Need a machine that can perform trillions of floating-point calculations in a second? Or do you need a cool story about your personal supercomputer that turned off the lights in your village? Building a supercomputer is an interesting challenge if you're a wealthy genius with some spare time. Technically, a multiprocessor supercomputer is a network of computers that work together to solve a problem. This article will briefly cover each stage of its creation, focusing on hardware and software.
Step
Step 1. First, find out what hardware components you will need
One main node, at least a dozen identical compute nodes, an Ethernet switch, a power distribution unit (PDU), and a server rack. Also find out about electricity, cooling, and space needs. Specify the IP address for the private network, the node names, the software packages you want to install, and what technology you want to use to make them all work together to perform parallel computing (more on that below).
- Although the hardware you will need is expensive, the software in this guide is all free, and most of it is open source.
- If you want to see how fast your supercomputer will be (in theory), use this:
Step 2. Build compute nodes
You can assemble the compute nodes you need yourself or use a ready-made server.
- Choose a computer server framework that maximizes space, cooling, and power efficiency.
- Or you can use roughly a dozen obsolete servers. When used together, they are much more useful than when used individually, and you can save quite a bit of money. All processors, network adapters, and motherboards must be the same to ensure the system runs smoothly. Of course, don't forget the RAM and storage capacity for each node and at least one optical drive for the main node.

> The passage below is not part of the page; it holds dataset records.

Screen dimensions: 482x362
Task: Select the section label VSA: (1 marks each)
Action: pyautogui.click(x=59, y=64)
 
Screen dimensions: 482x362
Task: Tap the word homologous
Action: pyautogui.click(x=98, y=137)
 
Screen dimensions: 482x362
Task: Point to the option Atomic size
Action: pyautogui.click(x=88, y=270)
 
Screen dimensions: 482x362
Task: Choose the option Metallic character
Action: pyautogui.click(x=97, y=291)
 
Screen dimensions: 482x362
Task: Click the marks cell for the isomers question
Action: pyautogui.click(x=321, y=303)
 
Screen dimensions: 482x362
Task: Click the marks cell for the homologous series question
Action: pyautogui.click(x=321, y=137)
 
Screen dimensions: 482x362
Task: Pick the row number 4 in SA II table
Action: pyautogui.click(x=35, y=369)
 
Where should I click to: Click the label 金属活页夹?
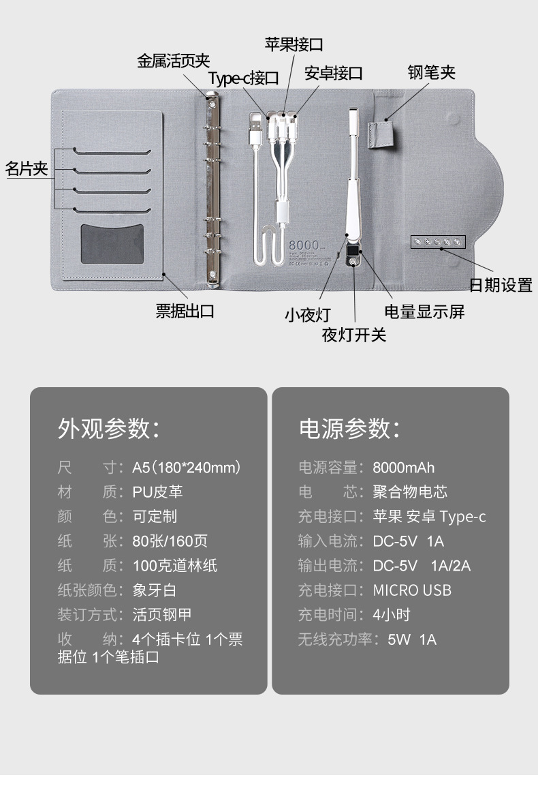click(174, 61)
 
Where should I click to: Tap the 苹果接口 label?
click(294, 45)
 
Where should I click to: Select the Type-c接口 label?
click(243, 78)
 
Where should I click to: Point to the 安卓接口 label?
click(333, 73)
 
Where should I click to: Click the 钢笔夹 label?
click(431, 72)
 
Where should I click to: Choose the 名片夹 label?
click(27, 168)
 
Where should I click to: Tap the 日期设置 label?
click(501, 285)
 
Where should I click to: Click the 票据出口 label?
click(185, 312)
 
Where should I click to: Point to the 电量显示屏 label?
click(424, 312)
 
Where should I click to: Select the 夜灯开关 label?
click(354, 335)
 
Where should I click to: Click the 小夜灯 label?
click(307, 315)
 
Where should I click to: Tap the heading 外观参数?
click(109, 428)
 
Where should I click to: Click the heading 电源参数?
click(349, 428)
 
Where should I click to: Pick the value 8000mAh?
click(403, 468)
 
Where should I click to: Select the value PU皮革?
click(157, 492)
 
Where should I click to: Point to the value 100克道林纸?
click(175, 566)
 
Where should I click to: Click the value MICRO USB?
click(412, 590)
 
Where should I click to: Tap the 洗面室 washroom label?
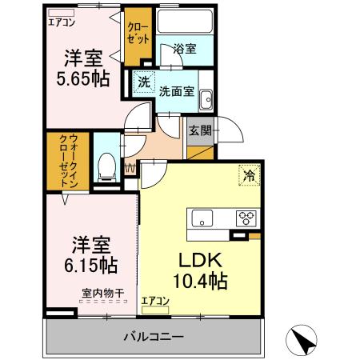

Step 3. Mount the server you have built into the server rack
Start at the bottom to avoid the objections at the top. Invite a friend to help you out, as congested server sets can become so heavy that it makes it difficult to fit them in drawers.
Step 4. Mount the Ethernet switch on top of the server frame
Take this opportunity to configure it: give it a frame size of 9000 bytes, set the IP address to the static address you specified in step 1, and turn off unnecessary routing protocols like SMTP Snooping.
Step 5. Install the power distribution unit
You may need 220 volts for high-performance computing, depending on how much current the node requires at maximum load.
Step 6. Once everything is installed, you can start the configuration process
Linux is a must-use operating system for high-performance computing clusters, because apart from being ideal for scientific computing, Linux is also 100% free. With nodes reaching hundreds or even thousands, it would be very expensive if you use Windows!
- Start by installing the latest version of the motherboard BIOS and firmware. The installed version must be the same for all nodes. Begin with installing the latest version of the motherboard BIOS and firmware, which should be the same on all nodes.
- Install the Linux distro you want on each node, with a graphical interface on the main node. Popular choices are CentOS, OpenSuse, Scientific Linux, RedHat, and SLES.
- The author strongly recommends using the Rocks Cluster Distribution. Rocks will instantly install all the programs your supercomputer needs to function, and use a nifty way to 'share' itself across all existing nodes using Red Hat's PXE boot and 'Kick Start' procedure.
Step 7. Install the messaging interface, resource management, and other essential software libraries
If you didn't install Rocks in the previous step, you'll have to prepare the software needed to power the parallel computing mechanism yourself.
- First, you'll need a portable bash management system like Torque Resource Manager, which will do the job sharing among the machines.
- Pair Torque with the Maui Cluster Scheduler to complete setup.
- Next, you need to install the messaging interface, which is needed to make separate compute nodes share the same data. OpenMP is a definite choice.
- Don't forget the multi-threading math libraries and compilers to build the parallel computing programs you need. Or, just install Rocks to make it even easier.
Step 8. Combine all compute nodes into a network
The main node will send computational tasks to the compute node, which must then send back the results while exchanging messages with each other. The sooner the better.
- Use a private ethernet network to connect all the nodes in your supercomputer cluster.
- The primary node can be an NFS, PXE, DHCP, TFTP, and NTP server in the ethernet network.
- You must separate this network from the public network to ensure that the packets sent do not interfere with other networks on your local network.
Step 9. Test the supercomputer you have created
Before being used by others, we recommend that you test the performance of your supercomputer first. HPL (High Performance Linpack) is a popular benchmark for measuring the computing speed of supercomputers. You will need to compile from source, with all the optimization options offered by the compiler you are using for the architecture you have chosen.
- Of course, you need to compile from source with all possible optimization options for your platform. For example, if using an AMD CPU, compile it using Open64 with optimization level -0fast.
- Compare your test results on TOP500.org to compare your supercomputer with the 500 fastest supercomputers in the world!
Tips
- For high network speeds, take a look at the InfiniBand network interface. Of course, you have to be prepared to pay a premium price.
- IPMI can simplify the administration of large supercomputer clusters by providing KVM-over-IP, remote power cycle control, and other features.
- Use Ganglia to monitor compute load on nodes.